I was a very naive and sheltered teen. I was fourteen before I found out that "gay" could mean something other than happy. That question was asked of me repeatedly, often by the same person, over and over again, without waiting for an answer. Many people asked that question. It was something of a class joke. It was grade eight. I was thirteen.
For all I didn't get the full connotation of the joke, I have always been very sensitive to language and I knew intuitively that they meant more than the kind of friends one has as a child, where you go to each other's houses to play Barbies or ride bikes. I didn't know what they were implying, for which I am very grateful now. My innocence protected me from the full hurt I might have felt.

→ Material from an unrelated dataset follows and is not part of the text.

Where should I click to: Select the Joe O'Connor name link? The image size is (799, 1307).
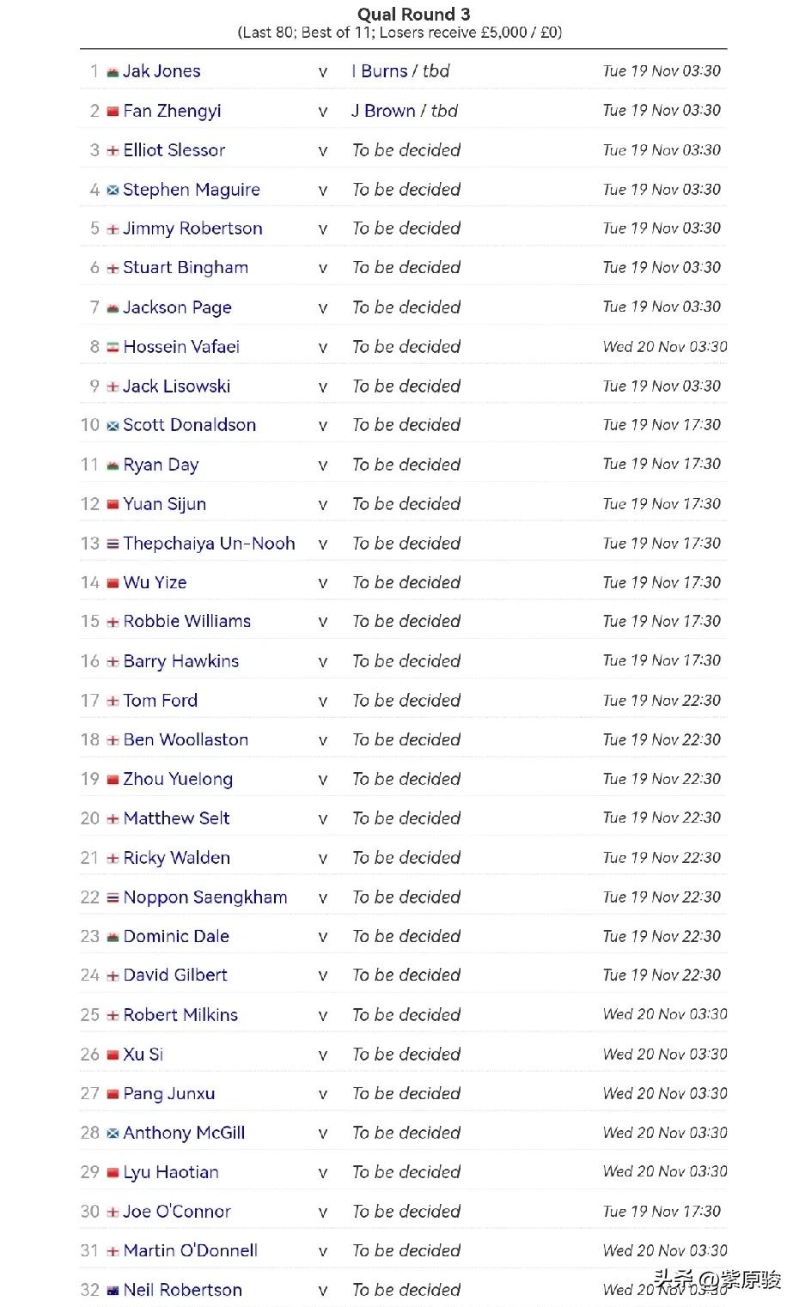point(177,1212)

My stock answer was, "She's my friend." This usually elicited other gleeful questions; gleeful, I realized, because they already "knew" the answer.

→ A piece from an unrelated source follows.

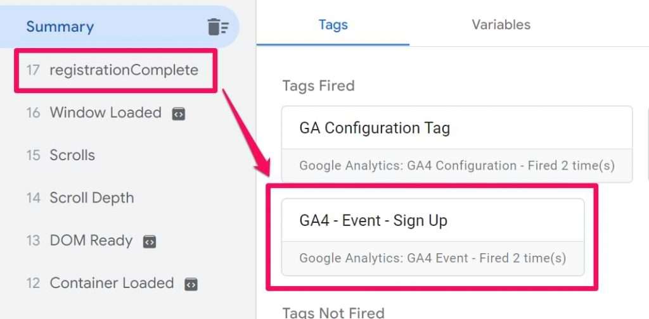Click the GA4 Configuration fired count text

point(457,166)
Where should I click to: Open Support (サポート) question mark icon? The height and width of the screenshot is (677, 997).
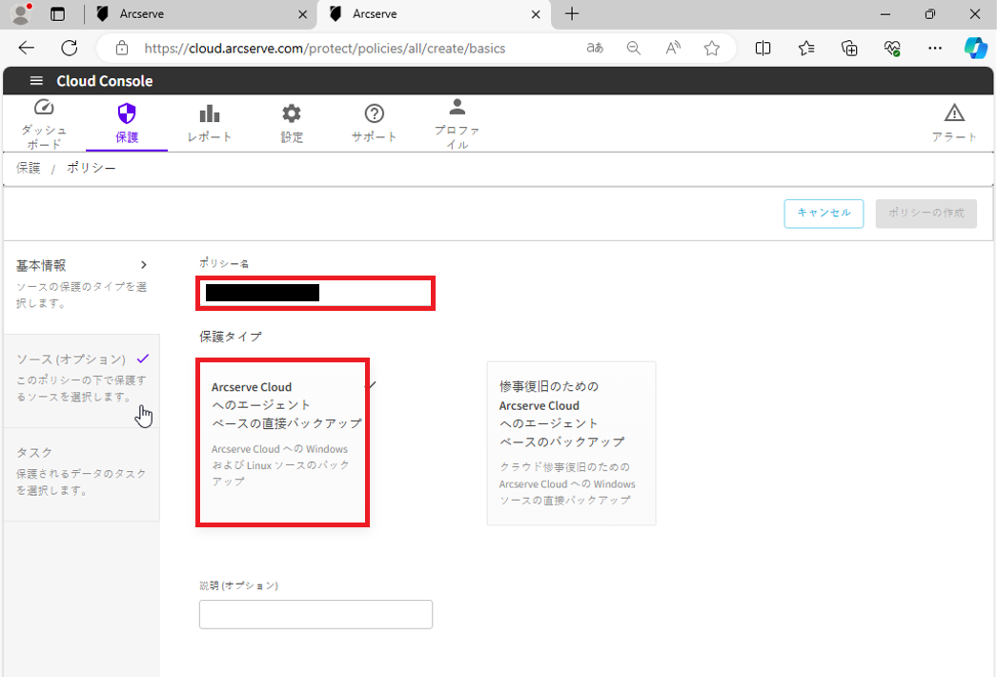pos(375,113)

"Is she your best friend? Is she your special friend? Do you really like her?" And on and on it went.
At the time, I didn't recognize what was happening. I knew that they were after me because I was an easy way to hurt Kim. How could they be accused of hurting Kim, when they hadn't even spoken to her? It never occurred to me to try to stop it by going to an adult. Also intuitively, I knew that would make things worse. So they bullied me, and little introvert that I was, I did nothing about it.
If it was bad for me, that was nothing to how it was for Kim.
She was shorter than me, with long, greasy brown hair that usually hung down her back, with perhaps one ponytail holder to keep it out of her face, but more often just hanging free. Nobody had ever taught her how to take care of herself. Her clothes were old, unfashionable, and often dirty. If they fit her properly, which was rare, they were pulled at odd angles so they looked like they didn't.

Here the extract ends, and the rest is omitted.